Created by: sfraczek
Hi,
I have encountered a number of problems with fluid/neural_machine_translation/transformer model. Am I doing something wrong? How to correctly run it?
Steps I have taken
Following instructions in https://github.com/PaddlePaddle/models/blob/develop/fluid/neural_machine_translation/transformer/README_cn.md I have downloaded WMT'16 EN-DE from https://github.com/google/seq2seq/blob/master/docs/data.md by clicking download.
Next I extracted it to wmt16_en_de directory.
Next I did paste -d ' \ t ' train.tok.clean.bpe.32000.en train.tok.clean.bpe.32000.de > train.tok.clean.bpe.32000.en-de
Then I did sed -i '1i\<s>\n<e>\n<unk>' vocab.bpe.32000
in config.py I changed use_gpu = True to False.

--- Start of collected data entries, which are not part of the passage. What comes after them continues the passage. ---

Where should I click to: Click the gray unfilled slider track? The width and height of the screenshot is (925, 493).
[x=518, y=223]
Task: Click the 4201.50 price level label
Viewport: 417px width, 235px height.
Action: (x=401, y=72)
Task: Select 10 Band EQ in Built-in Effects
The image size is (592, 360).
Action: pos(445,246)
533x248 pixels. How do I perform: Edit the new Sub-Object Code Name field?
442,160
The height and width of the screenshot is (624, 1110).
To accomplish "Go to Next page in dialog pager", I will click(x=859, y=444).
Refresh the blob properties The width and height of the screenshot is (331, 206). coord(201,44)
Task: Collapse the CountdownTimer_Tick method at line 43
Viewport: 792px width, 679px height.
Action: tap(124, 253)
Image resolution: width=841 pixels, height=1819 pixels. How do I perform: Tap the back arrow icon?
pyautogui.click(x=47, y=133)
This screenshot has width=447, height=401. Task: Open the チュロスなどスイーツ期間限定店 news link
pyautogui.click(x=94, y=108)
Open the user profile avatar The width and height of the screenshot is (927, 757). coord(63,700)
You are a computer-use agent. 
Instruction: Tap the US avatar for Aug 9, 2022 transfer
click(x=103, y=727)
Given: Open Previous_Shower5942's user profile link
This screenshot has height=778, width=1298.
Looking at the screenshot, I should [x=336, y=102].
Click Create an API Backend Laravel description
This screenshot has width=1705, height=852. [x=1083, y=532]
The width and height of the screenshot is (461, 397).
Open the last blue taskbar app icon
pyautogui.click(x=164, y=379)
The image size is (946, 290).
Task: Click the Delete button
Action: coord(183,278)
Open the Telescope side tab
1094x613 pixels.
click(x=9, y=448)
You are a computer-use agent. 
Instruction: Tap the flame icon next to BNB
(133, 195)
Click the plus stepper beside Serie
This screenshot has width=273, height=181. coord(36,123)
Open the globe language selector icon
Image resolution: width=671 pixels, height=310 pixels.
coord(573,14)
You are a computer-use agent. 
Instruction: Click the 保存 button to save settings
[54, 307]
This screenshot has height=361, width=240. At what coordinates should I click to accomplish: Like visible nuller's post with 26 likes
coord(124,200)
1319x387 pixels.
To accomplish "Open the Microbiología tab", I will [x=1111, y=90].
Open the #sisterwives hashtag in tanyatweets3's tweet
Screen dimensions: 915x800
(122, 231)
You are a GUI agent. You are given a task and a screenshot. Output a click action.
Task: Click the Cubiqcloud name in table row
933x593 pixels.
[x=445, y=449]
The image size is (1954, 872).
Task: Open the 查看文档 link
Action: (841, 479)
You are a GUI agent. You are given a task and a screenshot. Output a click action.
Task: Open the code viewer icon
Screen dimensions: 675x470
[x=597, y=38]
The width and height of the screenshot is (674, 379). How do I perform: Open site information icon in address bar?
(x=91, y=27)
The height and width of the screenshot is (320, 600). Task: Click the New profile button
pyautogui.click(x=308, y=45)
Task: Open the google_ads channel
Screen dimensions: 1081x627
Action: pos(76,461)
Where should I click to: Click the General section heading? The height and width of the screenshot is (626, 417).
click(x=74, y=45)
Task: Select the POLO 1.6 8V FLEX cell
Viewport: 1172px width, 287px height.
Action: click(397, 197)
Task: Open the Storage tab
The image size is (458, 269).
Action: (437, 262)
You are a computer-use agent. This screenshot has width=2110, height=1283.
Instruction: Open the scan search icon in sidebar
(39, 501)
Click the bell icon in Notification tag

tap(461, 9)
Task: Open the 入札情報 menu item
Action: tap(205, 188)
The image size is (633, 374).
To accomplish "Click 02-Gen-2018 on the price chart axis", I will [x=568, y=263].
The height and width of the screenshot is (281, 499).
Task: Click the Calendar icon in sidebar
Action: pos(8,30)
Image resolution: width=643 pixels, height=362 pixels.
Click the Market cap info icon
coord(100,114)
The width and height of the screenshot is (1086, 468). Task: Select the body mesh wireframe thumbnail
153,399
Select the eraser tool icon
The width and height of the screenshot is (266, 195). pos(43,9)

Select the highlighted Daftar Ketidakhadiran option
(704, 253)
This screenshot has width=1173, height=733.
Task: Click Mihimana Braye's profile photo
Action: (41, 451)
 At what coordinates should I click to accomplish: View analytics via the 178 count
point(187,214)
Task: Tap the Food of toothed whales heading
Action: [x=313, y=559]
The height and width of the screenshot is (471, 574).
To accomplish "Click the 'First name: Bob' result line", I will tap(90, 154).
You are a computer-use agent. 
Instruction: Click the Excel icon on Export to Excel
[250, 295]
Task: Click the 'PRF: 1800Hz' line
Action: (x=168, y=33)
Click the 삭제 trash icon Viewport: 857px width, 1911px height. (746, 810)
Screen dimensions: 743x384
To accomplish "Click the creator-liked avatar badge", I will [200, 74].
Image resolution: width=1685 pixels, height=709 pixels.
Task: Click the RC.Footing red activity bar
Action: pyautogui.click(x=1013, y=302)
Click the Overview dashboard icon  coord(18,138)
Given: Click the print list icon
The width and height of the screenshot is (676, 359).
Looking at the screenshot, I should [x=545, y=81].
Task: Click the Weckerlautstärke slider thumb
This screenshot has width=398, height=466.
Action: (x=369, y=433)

In train.py I added import multiprocessing and changed dev_count = fluid.core.get_cuda_device_count() to dev_count = fluid.core.get_cuda_device_count() if TrainTaskConfig.use_gpu else multiprocessing.cpu_count().
Training
I launched training by python -u train.py   --src_vocab_fpath wmt16_en_de/vocab.bpe.32000   --trg_vocab_fpath wmt16_en_de/vocab.bpe.32000   --special_token '<s>' '<e>' '<unk>'   --train_file_pattern wmt16_en_de/train.tok.clean.bpe.32000.en-de   --use_token_batch True   --batch_size 3200   --sort_type pool --pool_size 200000
but I got
E0719 14:26:29.439303 55138 graph.cc:43] softmax_with_cross_entropy_grad input var not in all_var list: softmax_with_cross_entropy_0.tmp_0@GRAD
epoch: 0, consumed 0.000161s
Traceback (most recent call last):
  File "train.py", line 428, in <module>
    train(args)
  File "train.py", line 419, in train
    "pass_" + str(pass_id) + ".checkpoint"))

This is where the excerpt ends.